The stories about former sales executive Dennis Greene? Heard them. About former personnel executive Alex Santos? Heard them. Snyder’s belittling tirades? Heard about those too. 

And why did they all do it? Because they could.

Eventually, the misconducts pile up. Someone goes too far and too many people know. The armor of the patriarchy can only sustain so many breaks. 

It took a team of highly skilled reporters at one of the best journalism outfits in the country more than two years to break the Washington football team’s barriers down and still Michael was allowed to walk away on his terms without a peep from the team the day before the story dropped. 

Now the story is out. The tide has turned. The power has shifted. 

There are two more questions that remain:

First, what more is out there? Now that the power is in the hands of those wronged, who else will step forward with currently untold trauma of their time in Ashburn? Who else will be implicated and of what? Because there are more stories. They are not mine to tell and the extremely personal choice to tell them lies with each victim. But just know there are more stories and there are more men who have spent time in Ashburn who should be terrified right now about what could be shared about them. 

Second, what about the owner?

Snyder hasn’t fielded questions in more than a decade. He is as cowardly as he is incompetent. He has displayed zero leadership skills and that is a liability to the NFL, considering he leads a multi-billion dollar organization. 

“The behavior described in yesterday’s Washington Post article has no place in our franchise or society,” Snyder said in a statement that took no accountability for that behavior. “This story has strengthened my commitment to setting a new culture and standard for our team, a process that began with the hiring of Coach [Ron] Rivera earlier this year.”

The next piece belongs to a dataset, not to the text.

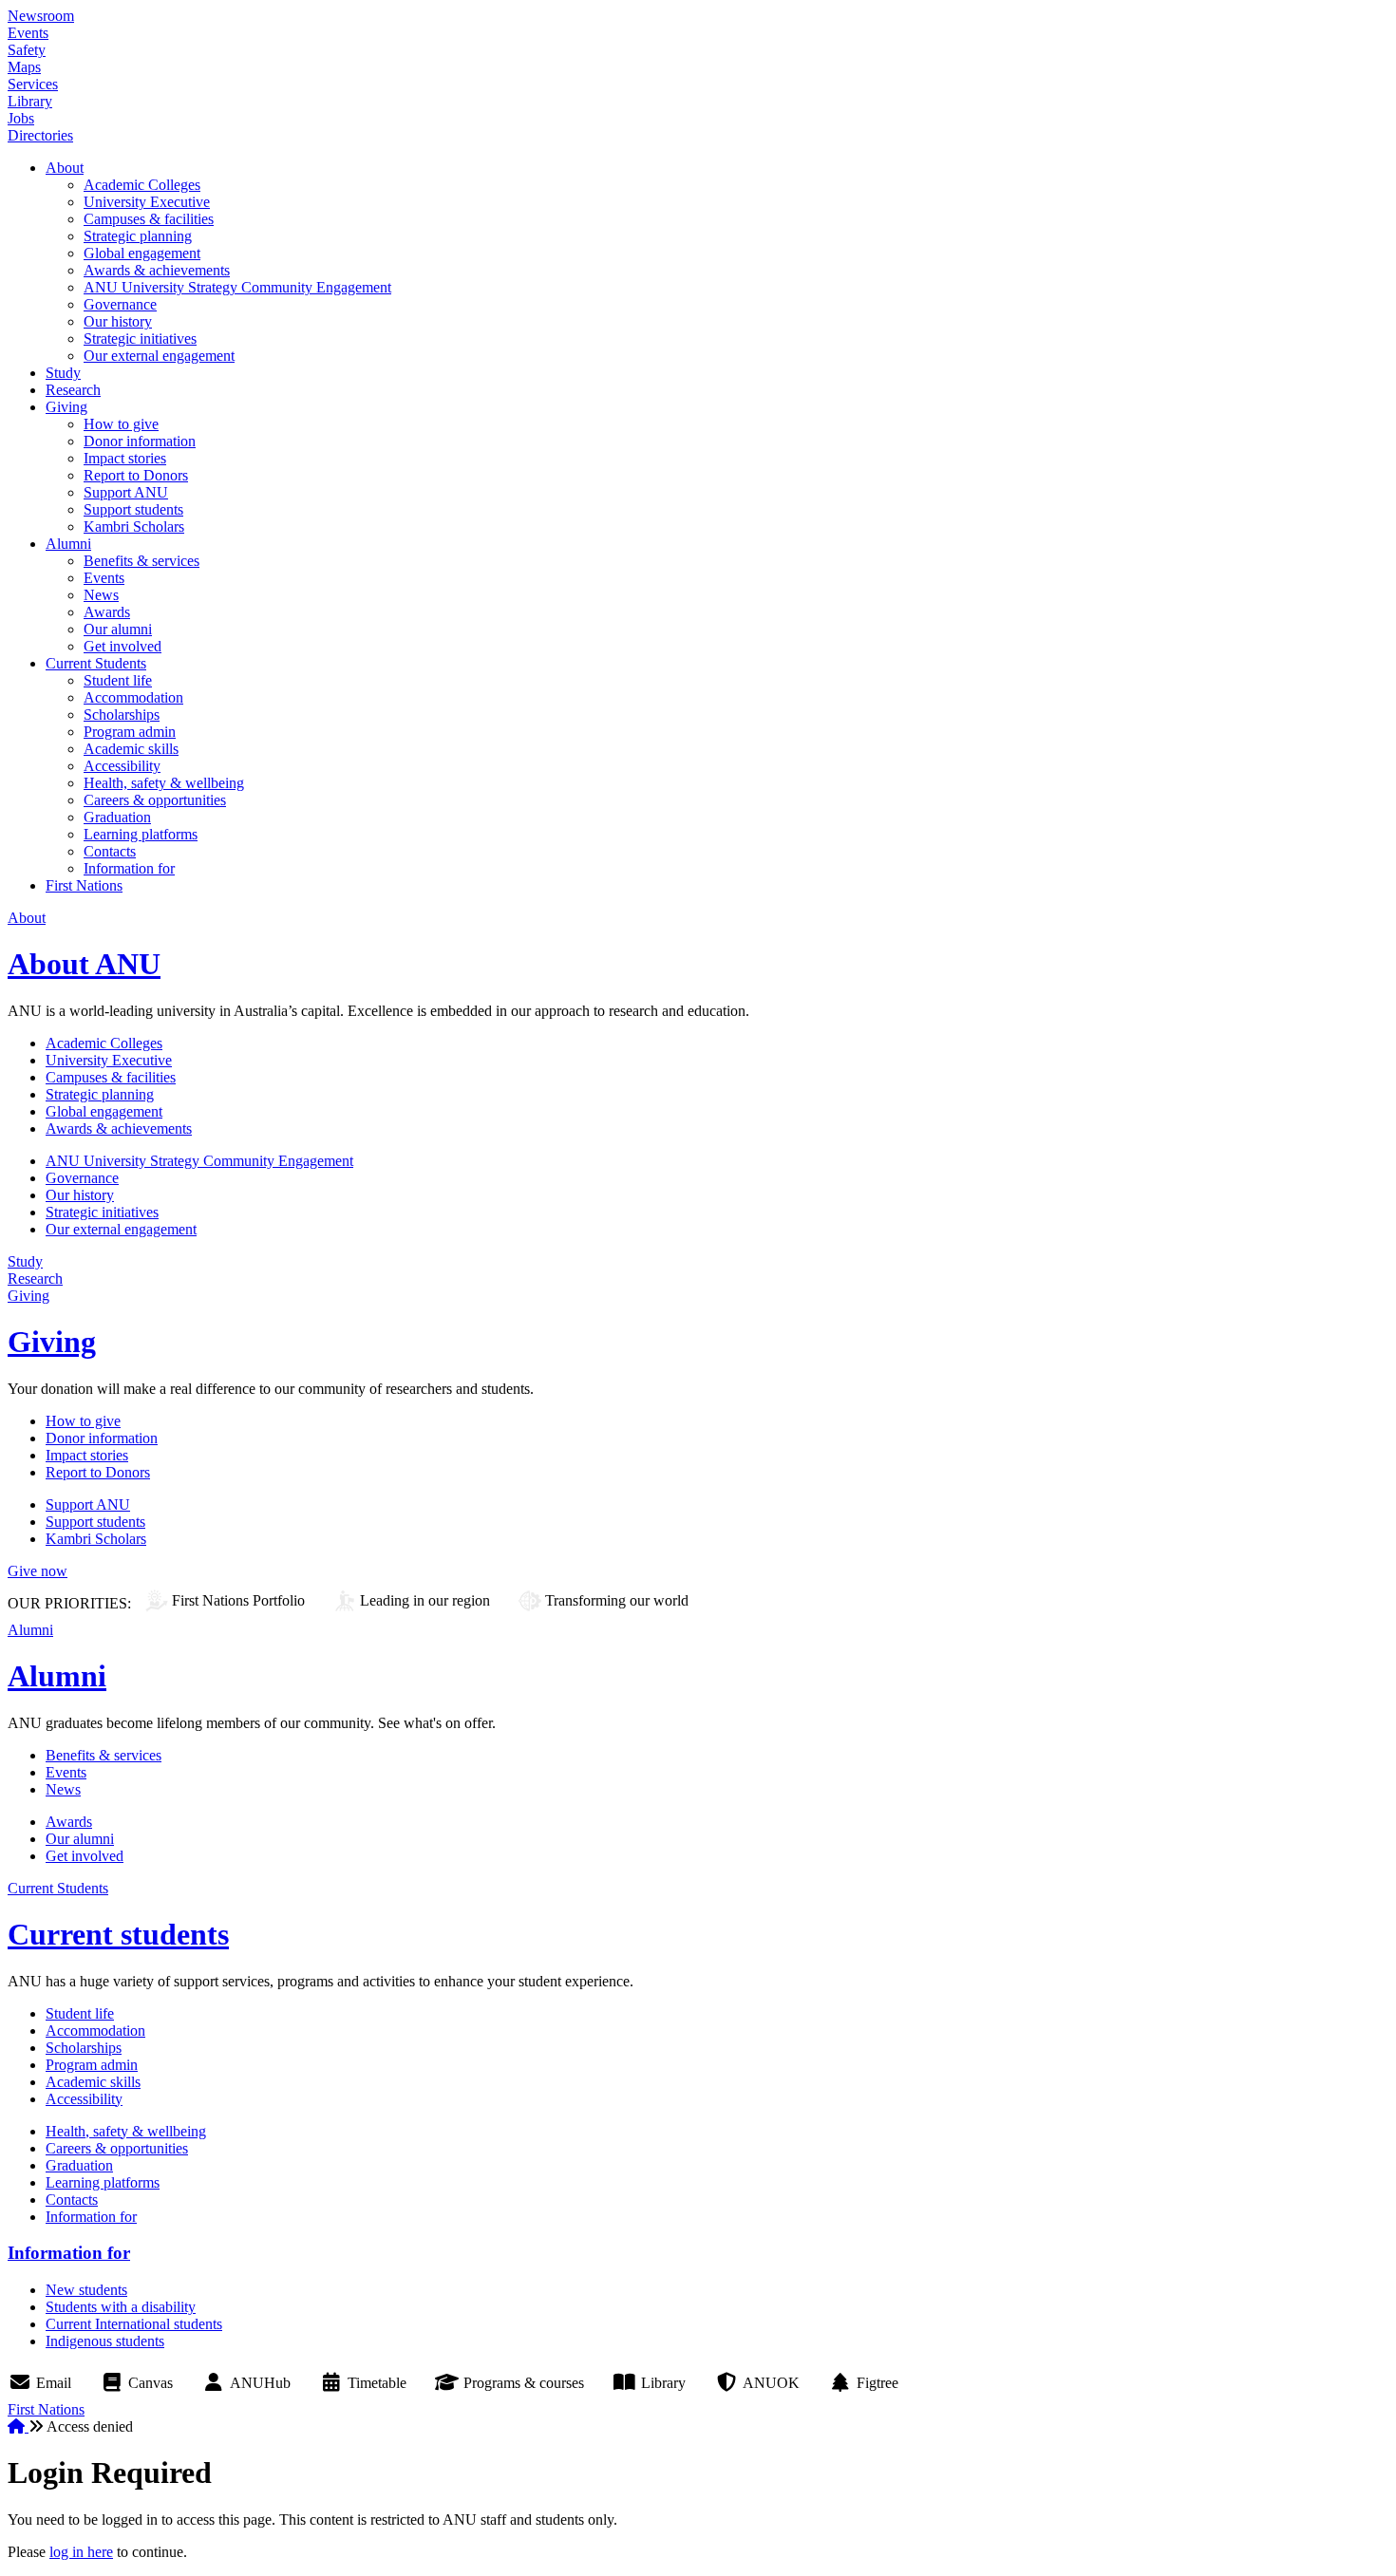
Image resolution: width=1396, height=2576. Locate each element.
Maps (24, 67)
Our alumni (118, 629)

But this toxic culture has festered for years under Snyder’s ownership, and he is attempting to turn Rivera into former team president Bruce Allen, a human shield for his inability to be held accountable. 

Allen was abysmal at that. He was less a shield and more of a punching bag that ejected the worst possible reply when hit. It was less than a year ago that he declared in front of reporters during a press conference announcing the firing coach Jay Gruden that “the culture is damn good.”

Rivera appears to genuinely want to change the culture, but even then, it shouldn’t be on a first-year head coach—who ironically has been through the a similar situation with Jerry Richardson, the former Carolina Panthers owner who was forced to sell the team after alleged incidents of sexual harassment and use of a racial slur were uncovered in 2017—to fix and create a new team culture. 

It should be on Snyder to answer for what has happened and how he should fix it. Hiring a high price attorney like Beth Wilkinson won’t do that. Frankly neither will anything else Snyder does because this is who he is. 

Lack of accountability is Snyder’s brand. The Post did not implicate him in any misdeeds, but that’s irrelevant. He is the reason why it happened and there is no reason to believe he wouldn’t let it happen again. He needs to go and he needs to go now.

There is power in the moment to make a difference. The NFL should use it. We should all use it.